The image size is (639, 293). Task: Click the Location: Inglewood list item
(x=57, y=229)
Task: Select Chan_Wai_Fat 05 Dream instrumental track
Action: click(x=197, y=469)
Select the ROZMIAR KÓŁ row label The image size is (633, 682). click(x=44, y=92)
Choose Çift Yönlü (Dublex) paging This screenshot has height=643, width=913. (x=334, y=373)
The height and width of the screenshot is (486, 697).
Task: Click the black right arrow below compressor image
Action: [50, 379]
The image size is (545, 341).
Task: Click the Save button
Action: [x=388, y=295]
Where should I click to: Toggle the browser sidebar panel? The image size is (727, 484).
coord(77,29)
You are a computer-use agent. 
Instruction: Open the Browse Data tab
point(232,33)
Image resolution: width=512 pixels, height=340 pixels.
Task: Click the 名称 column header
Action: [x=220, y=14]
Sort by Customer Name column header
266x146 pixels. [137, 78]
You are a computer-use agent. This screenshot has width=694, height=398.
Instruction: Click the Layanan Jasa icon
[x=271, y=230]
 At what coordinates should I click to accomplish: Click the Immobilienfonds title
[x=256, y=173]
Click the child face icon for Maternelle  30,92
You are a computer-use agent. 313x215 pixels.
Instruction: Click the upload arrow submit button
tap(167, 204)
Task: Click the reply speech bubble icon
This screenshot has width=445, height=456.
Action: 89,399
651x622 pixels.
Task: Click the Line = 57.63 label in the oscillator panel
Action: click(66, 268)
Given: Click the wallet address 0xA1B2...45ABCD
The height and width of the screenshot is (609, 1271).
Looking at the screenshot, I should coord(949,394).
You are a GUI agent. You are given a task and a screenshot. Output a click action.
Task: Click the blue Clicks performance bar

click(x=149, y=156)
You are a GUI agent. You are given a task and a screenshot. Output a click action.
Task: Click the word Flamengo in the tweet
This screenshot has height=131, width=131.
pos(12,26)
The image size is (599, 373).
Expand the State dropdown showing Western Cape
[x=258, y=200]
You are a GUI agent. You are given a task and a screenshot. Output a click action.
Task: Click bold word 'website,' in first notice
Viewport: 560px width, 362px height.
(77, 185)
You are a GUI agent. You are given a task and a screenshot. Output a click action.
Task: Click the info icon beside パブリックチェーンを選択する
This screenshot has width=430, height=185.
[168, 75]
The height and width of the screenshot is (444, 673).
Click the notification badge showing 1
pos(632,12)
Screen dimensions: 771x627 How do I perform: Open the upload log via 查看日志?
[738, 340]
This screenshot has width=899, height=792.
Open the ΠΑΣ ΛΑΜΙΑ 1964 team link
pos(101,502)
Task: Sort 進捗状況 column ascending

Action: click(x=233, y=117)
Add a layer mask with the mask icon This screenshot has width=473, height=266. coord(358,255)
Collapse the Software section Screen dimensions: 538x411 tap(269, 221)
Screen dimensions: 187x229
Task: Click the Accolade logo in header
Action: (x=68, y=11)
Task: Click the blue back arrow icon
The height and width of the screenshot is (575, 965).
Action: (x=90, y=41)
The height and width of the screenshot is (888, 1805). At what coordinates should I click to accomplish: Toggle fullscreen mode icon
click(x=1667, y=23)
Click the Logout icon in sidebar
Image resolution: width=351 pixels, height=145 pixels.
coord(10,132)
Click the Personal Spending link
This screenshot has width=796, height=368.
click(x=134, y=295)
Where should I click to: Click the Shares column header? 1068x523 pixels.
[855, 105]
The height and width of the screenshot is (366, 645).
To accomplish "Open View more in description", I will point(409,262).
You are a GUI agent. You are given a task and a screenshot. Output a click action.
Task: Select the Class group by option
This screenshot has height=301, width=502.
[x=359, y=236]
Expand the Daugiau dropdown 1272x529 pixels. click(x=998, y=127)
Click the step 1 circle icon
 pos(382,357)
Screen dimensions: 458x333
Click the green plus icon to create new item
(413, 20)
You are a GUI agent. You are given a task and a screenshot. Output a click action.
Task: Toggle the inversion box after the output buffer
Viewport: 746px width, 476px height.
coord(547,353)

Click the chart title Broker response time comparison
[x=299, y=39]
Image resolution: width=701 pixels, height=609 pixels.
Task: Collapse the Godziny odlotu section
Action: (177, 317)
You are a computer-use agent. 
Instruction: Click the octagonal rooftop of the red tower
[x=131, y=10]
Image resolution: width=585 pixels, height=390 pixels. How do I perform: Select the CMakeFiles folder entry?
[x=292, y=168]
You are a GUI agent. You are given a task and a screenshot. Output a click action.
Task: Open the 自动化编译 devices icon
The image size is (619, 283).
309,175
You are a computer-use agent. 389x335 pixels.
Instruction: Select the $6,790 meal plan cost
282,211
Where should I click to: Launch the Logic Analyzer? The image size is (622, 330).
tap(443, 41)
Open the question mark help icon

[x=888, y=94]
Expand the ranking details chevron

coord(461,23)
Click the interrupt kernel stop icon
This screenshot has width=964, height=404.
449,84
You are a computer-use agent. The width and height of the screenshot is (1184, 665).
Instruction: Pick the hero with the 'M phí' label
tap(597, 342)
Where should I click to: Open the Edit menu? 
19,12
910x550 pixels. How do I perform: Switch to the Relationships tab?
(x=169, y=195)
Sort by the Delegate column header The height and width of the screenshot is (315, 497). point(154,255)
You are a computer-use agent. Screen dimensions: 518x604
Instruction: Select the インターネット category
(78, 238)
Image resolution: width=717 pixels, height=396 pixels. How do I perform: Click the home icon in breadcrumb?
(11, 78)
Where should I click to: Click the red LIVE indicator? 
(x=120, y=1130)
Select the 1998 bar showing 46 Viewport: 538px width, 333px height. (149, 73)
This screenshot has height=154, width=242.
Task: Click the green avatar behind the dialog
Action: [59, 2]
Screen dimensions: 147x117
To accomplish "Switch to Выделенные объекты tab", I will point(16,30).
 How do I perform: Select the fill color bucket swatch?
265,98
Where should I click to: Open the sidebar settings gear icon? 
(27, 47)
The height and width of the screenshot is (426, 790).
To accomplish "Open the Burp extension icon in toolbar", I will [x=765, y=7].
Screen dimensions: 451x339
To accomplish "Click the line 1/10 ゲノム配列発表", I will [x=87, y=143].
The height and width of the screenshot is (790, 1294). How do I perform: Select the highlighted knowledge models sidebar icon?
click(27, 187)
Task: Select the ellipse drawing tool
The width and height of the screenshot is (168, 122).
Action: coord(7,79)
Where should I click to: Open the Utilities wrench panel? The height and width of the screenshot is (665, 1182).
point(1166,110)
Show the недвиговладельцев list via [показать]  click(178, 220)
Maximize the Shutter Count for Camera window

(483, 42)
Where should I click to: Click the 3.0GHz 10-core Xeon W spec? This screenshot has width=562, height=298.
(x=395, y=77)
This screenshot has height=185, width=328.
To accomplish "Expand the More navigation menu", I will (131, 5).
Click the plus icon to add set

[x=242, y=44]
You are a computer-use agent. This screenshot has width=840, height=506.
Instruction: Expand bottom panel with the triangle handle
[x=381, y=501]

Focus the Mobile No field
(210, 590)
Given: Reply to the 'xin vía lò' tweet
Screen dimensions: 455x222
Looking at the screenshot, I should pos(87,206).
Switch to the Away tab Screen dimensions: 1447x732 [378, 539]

■ ■ ■ ■ ■

* [Activity] Output the data above exactly, please, line for line.

* [Answer]
The image size is (639, 293). Task: Click the Location: Inglewood list item
(x=57, y=229)
Task: Select Chan_Wai_Fat 05 Dream instrumental track
Action: click(x=197, y=469)
Select the ROZMIAR KÓŁ row label The image size is (633, 682). click(x=44, y=92)
Choose Çift Yönlü (Dublex) paging This screenshot has height=643, width=913. (x=334, y=373)
The height and width of the screenshot is (486, 697).
Task: Click the black right arrow below compressor image
Action: [50, 379]
The image size is (545, 341).
Task: Click the Save button
Action: [x=388, y=295]
Where should I click to: Toggle the browser sidebar panel? The image size is (727, 484).
coord(77,29)
You are a computer-use agent. 
Instruction: Open the Browse Data tab
point(232,33)
Image resolution: width=512 pixels, height=340 pixels.
Task: Click the 名称 column header
Action: [x=220, y=14]
Sort by Customer Name column header
266x146 pixels. [137, 78]
You are a computer-use agent. This screenshot has width=694, height=398.
Instruction: Click the Layanan Jasa icon
[x=271, y=230]
 At what coordinates should I click to accomplish: Click the Immobilienfonds title
[x=256, y=173]
Click the child face icon for Maternelle  30,92
You are a computer-use agent. 313x215 pixels.
Instruction: Click the upload arrow submit button
tap(167, 204)
Task: Click the reply speech bubble icon
This screenshot has width=445, height=456.
Action: 89,399
651x622 pixels.
Task: Click the Line = 57.63 label in the oscillator panel
Action: click(66, 268)
Given: Click the wallet address 0xA1B2...45ABCD
The height and width of the screenshot is (609, 1271).
Looking at the screenshot, I should coord(949,394).
You are a GUI agent. You are given a task and a screenshot. Output a click action.
Task: Click the blue Clicks performance bar

click(x=149, y=156)
You are a GUI agent. You are given a task and a screenshot. Output a click action.
Task: Click the word Flamengo in the tweet
This screenshot has height=131, width=131.
pos(12,26)
The image size is (599, 373).
Expand the State dropdown showing Western Cape
[x=258, y=200]
You are a GUI agent. You are given a task and a screenshot. Output a click action.
Task: Click bold word 'website,' in first notice
Viewport: 560px width, 362px height.
(77, 185)
You are a GUI agent. You are given a task and a screenshot. Output a click action.
Task: Click the info icon beside パブリックチェーンを選択する
This screenshot has width=430, height=185.
[168, 75]
The height and width of the screenshot is (444, 673).
Click the notification badge showing 1
pos(632,12)
Screen dimensions: 771x627 How do I perform: Open the upload log via 查看日志?
[738, 340]
This screenshot has width=899, height=792.
Open the ΠΑΣ ΛΑΜΙΑ 1964 team link
pos(101,502)
Task: Sort 進捗状況 column ascending

Action: click(x=233, y=117)
Add a layer mask with the mask icon This screenshot has width=473, height=266. coord(358,255)
Collapse the Software section Screen dimensions: 538x411 tap(269, 221)
Screen dimensions: 187x229
Task: Click the Accolade logo in header
Action: (x=68, y=11)
Task: Click the blue back arrow icon
The height and width of the screenshot is (575, 965).
Action: (x=90, y=41)
The height and width of the screenshot is (888, 1805). At what coordinates should I click to accomplish: Toggle fullscreen mode icon
click(x=1667, y=23)
Click the Logout icon in sidebar
Image resolution: width=351 pixels, height=145 pixels.
coord(10,132)
Click the Personal Spending link
This screenshot has width=796, height=368.
click(x=134, y=295)
Where should I click to: Click the Shares column header? 1068x523 pixels.
[855, 105]
The height and width of the screenshot is (366, 645).
To accomplish "Open View more in description", I will point(409,262).
You are a GUI agent. You are given a task and a screenshot. Output a click action.
Task: Select the Class group by option
This screenshot has height=301, width=502.
[x=359, y=236]
Expand the Daugiau dropdown 1272x529 pixels. click(x=998, y=127)
Click the step 1 circle icon
 pos(382,357)
Screen dimensions: 458x333
Click the green plus icon to create new item
(413, 20)
You are a GUI agent. You are given a task and a screenshot. Output a click action.
Task: Toggle the inversion box after the output buffer
Viewport: 746px width, 476px height.
coord(547,353)

Click the chart title Broker response time comparison
[x=299, y=39]
Image resolution: width=701 pixels, height=609 pixels.
Task: Collapse the Godziny odlotu section
Action: (177, 317)
You are a computer-use agent. 
Instruction: Click the octagonal rooftop of the red tower
[x=131, y=10]
Image resolution: width=585 pixels, height=390 pixels. How do I perform: Select the CMakeFiles folder entry?
[x=292, y=168]
You are a GUI agent. You are given a task and a screenshot. Output a click action.
Task: Open the 自动化编译 devices icon
The image size is (619, 283).
309,175
You are a computer-use agent. 389x335 pixels.
Instruction: Select the $6,790 meal plan cost
282,211
Where should I click to: Launch the Logic Analyzer? The image size is (622, 330).
tap(443, 41)
Open the question mark help icon

[x=888, y=94]
Expand the ranking details chevron

coord(461,23)
Click the interrupt kernel stop icon
This screenshot has width=964, height=404.
449,84
You are a computer-use agent. The width and height of the screenshot is (1184, 665).
Instruction: Pick the hero with the 'M phí' label
tap(597, 342)
Where should I click to: Open the Edit menu? 
19,12
910x550 pixels. How do I perform: Switch to the Relationships tab?
(x=169, y=195)
Sort by the Delegate column header The height and width of the screenshot is (315, 497). point(154,255)
You are a computer-use agent. Screen dimensions: 518x604
Instruction: Select the インターネット category
(78, 238)
Image resolution: width=717 pixels, height=396 pixels. How do I perform: Click the home icon in breadcrumb?
(11, 78)
Where should I click to: Click the red LIVE indicator? 
(x=120, y=1130)
Select the 1998 bar showing 46 Viewport: 538px width, 333px height. (149, 73)
This screenshot has height=154, width=242.
Task: Click the green avatar behind the dialog
Action: [59, 2]
Screen dimensions: 147x117
To accomplish "Switch to Выделенные объекты tab", I will point(16,30).
 How do I perform: Select the fill color bucket swatch?
265,98
Where should I click to: Open the sidebar settings gear icon? 
(27, 47)
The height and width of the screenshot is (426, 790).
To accomplish "Open the Burp extension icon in toolbar", I will [x=765, y=7].
Screen dimensions: 451x339
To accomplish "Click the line 1/10 ゲノム配列発表", I will [x=87, y=143].
The height and width of the screenshot is (790, 1294). How do I perform: Select the highlighted knowledge models sidebar icon?
click(27, 187)
Task: Select the ellipse drawing tool
The width and height of the screenshot is (168, 122).
Action: coord(7,79)
Where should I click to: Open the Utilities wrench panel? The height and width of the screenshot is (665, 1182).
point(1166,110)
Show the недвиговладельцев list via [показать]  click(178, 220)
Maximize the Shutter Count for Camera window

(483, 42)
Where should I click to: Click the 3.0GHz 10-core Xeon W spec? This screenshot has width=562, height=298.
(x=395, y=77)
This screenshot has height=185, width=328.
To accomplish "Expand the More navigation menu", I will (131, 5).
Click the plus icon to add set

[x=242, y=44]
You are a computer-use agent. This screenshot has width=840, height=506.
Instruction: Expand bottom panel with the triangle handle
[x=381, y=501]

Focus the Mobile No field
(210, 590)
Given: Reply to the 'xin vía lò' tweet
Screen dimensions: 455x222
Looking at the screenshot, I should pos(87,206).
Switch to the Away tab Screen dimensions: 1447x732 [378, 539]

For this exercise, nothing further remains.